— START OF DOCUMENT EXCERPT —

3.1 Regional changes in NDVI

Figure 2A shows the overall changes in NDVI over time and across sites and reaches. Trends were generally positive across the system, varied across reaches, but not significantly, and displayed an interesting correlation between their rate of change and average peak production level. In Figure 2B we see the $\text{Δ}$ ELPD values for each of the 5 models explored, with the best model, M2, given a value of zero for comparison. The three best performing models (starting from the bottom of Figure 2B) each included both a random intercept and slope term. Figure 2C shows how the average rate of increase in NDVI from the simplest top model, M2, displayed a modest, significantly positive trend across sites (${\text{β}}_1= 0.009[0.001, 0.016] 95\% CI)$. While model M2 was the top ranked model, it is informative to contrast models M2 and M4 for inference since their predictive performances were equivalent. An examination of the ${\text{β}}_3$ coefficient for the interaction between yearS and reach in M4 shown in Figure 2D suggests that the strength in the overall trend in NDVI over time did tend to be stronger in the lower regions (Reach B and Reach C) than in the upper regions (Reach D and Reach E), where we saw little evidence of any significant change (relative to a ${\text{β}}_3=0$, indicated by the vertical dashed line).

— END OF DOCUMENT EXCERPT —
— START OF LISTED ENTRIES —

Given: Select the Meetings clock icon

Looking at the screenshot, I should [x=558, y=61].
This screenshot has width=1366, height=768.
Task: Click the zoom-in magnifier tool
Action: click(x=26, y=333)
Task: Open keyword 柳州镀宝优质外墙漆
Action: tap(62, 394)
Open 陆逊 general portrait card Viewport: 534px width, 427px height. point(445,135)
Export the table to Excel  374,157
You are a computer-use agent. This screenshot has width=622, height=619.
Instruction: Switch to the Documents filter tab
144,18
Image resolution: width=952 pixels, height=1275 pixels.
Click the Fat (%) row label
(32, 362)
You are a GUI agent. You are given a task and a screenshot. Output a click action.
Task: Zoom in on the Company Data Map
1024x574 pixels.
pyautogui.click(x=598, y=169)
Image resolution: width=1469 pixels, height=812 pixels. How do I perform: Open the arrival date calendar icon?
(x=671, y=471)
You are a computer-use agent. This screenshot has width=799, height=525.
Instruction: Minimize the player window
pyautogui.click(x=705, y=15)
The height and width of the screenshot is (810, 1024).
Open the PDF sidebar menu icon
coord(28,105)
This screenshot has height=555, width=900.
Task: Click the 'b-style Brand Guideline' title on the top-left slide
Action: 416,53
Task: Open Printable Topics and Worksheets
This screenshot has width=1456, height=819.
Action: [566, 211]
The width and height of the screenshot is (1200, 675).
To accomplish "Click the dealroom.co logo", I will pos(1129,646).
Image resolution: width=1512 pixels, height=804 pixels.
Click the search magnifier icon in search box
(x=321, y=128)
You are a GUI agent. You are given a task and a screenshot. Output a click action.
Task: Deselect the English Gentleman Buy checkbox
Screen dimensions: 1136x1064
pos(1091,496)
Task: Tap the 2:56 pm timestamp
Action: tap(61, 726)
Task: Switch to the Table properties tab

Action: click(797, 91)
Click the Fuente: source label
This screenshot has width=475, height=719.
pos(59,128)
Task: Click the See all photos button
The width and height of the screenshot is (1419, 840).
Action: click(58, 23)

— END OF LISTED ENTRIES —

OBJECTIVE:
Translate this sentence from the NDVI text into Spanish: "The three best performing models (starting from the bottom of Figure 2B) each included both a random intercept and slope term." The entries have no connection to the NDVI text.

CORRECT RESULT:
Los tres modelos con mejor desempeño (comenzando desde la parte inferior de la Figura 2B) incluyeron, cada uno, tanto un intercepto aleatorio como un término de pendiente.